I've got you over my skin

Going fishing made me rethink my aversion to vests

A few things marked me out as different at school. My sandwiches, for one, didn't look like anyone else's, save for my Polish friend Alex's - hers were similar. My lunch was made out of big, thick slices of bread, often with one side white and one side brown; they very often encased last night's dinner, meat loaf and pickled veg being one of my favourites. I never had crisps, just fresh fruit, and often fennel for its digestive properties. (Lord, if I had a pound for every time I was asked if I was eating an onion!)

Of course I hankered - with hindsight, how stupid was I? - after the floppy, sliced-white-bread ham sandwiches with crisps that everyone else had. Years later, I discovered everyone had eyed my sandwiches with rightful envy. But what else made me stand out was that, in the winter, I wore turquoise Damart vests. They were so bright that, as I undressed in the changing room, my classmates would cower and have to shield their eyes. No one else had them, as we got ours from our Parisian uncle who had long praised their qualities (Damart had launched in the UK, but very few people seemed to know about it).

Naturally, I ditched the vests as soon as I left home and school. Some years later I became fishing correspondent of a national newspaper and the job involved fly-fishing week in, week out. This was fine when it was summer and I was being treated to a picnic on the Test, but salmon fishing on the Tay in January, or grayling fishing in thick snow in February, was another matter. Thermal underwear was once again called for and my search began.

Marks & Spencer was my obvious port of call. I stocked up on long-sleeved vests and long johns in boring black or white. No turquoise in sight, thank goodness. I wore them in good faith, but they were no warmer than just another layer of clothing. I was not as toasty as I had been all those winter mornings on the netball pitch, being screamed at by the spaniel-keen games mistress. Then I spent far too much on thermal underwear from the "performance label" Patagonia. Better, but I still did not resemble the people on the Ready Brek adverts.

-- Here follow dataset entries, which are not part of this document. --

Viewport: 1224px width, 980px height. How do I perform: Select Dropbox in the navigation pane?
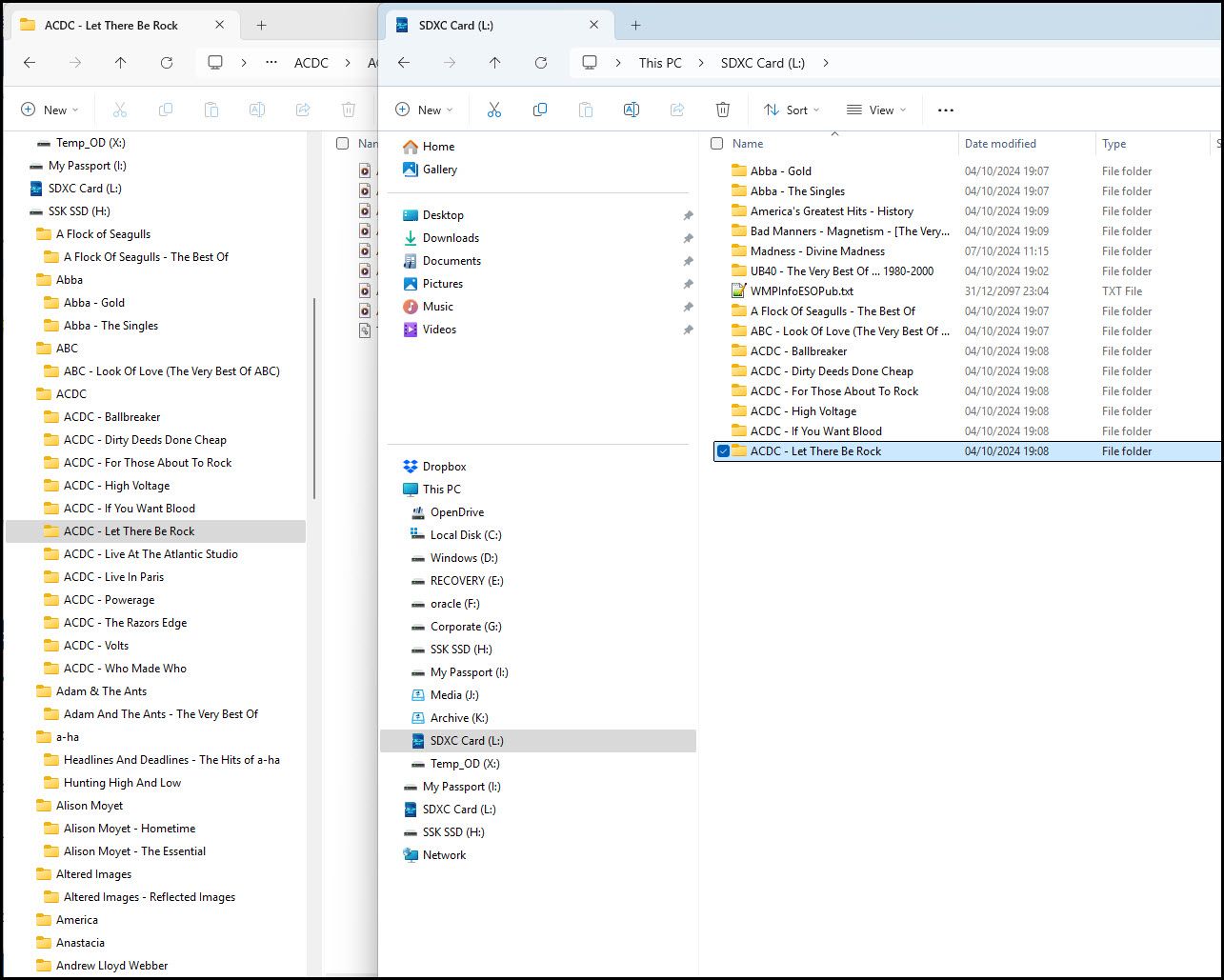444,467
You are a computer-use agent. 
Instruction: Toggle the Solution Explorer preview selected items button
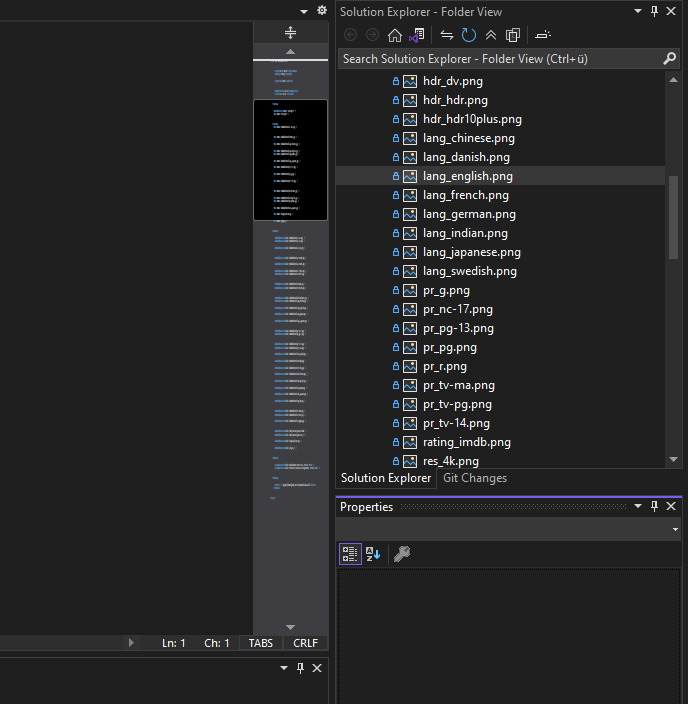tap(543, 35)
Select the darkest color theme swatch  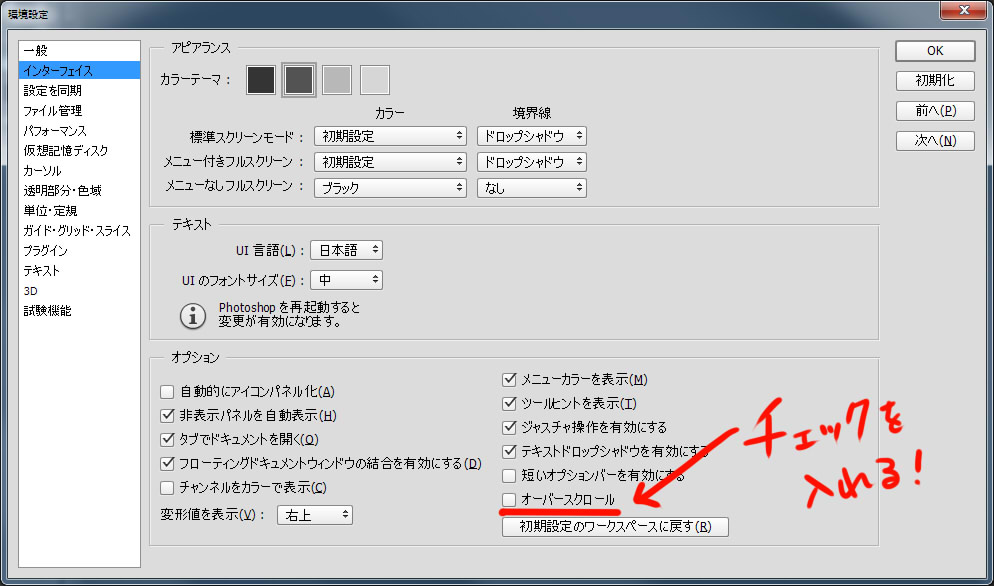point(261,80)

I went to see my mother and asked her for the Damart catalogue that I had, for so many years, scoffed at, with its pictures of foot-muffs and lightning flashes denoting how warm each item was ("that which you mock, you will one day seek out"). I looked for the familiar, comforting and unpronounceable word - "Thermolactyl" - that meant one thing only: true Damart thermals. There were now really pretty vests with spaghetti straps, in all sorts of colours; the black ones looked positively sexy. I bought lots and proper warmth was mine again.

As I write this (it is zero degrees) I am wearing a long-sleeved, pointelle Damart thermal vest. It could have been pink or violet or any number of field-flowers colours. But, for old time's sake, it is gloriously turquoise.